◆ ASSIGNMENT: Return every record verbatim.

◆ DATA:

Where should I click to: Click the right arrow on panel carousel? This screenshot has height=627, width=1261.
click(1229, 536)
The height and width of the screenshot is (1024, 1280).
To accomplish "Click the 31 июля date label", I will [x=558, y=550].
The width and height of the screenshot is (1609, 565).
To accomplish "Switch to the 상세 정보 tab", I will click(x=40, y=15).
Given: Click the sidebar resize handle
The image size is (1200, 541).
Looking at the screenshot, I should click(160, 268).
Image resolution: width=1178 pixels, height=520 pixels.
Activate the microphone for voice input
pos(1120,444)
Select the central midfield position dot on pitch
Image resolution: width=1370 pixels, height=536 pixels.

◆ FINAL ANSWER:
Where should I click to: Click the right arrow on panel carousel? This screenshot has height=627, width=1261.
click(1229, 536)
The height and width of the screenshot is (1024, 1280).
To accomplish "Click the 31 июля date label", I will [x=558, y=550].
The width and height of the screenshot is (1609, 565).
To accomplish "Switch to the 상세 정보 tab", I will click(x=40, y=15).
Given: Click the sidebar resize handle
The image size is (1200, 541).
Looking at the screenshot, I should click(160, 268).
Image resolution: width=1178 pixels, height=520 pixels.
Activate the microphone for voice input
pos(1120,444)
Select the central midfield position dot on pitch
Image resolution: width=1370 pixels, height=536 pixels.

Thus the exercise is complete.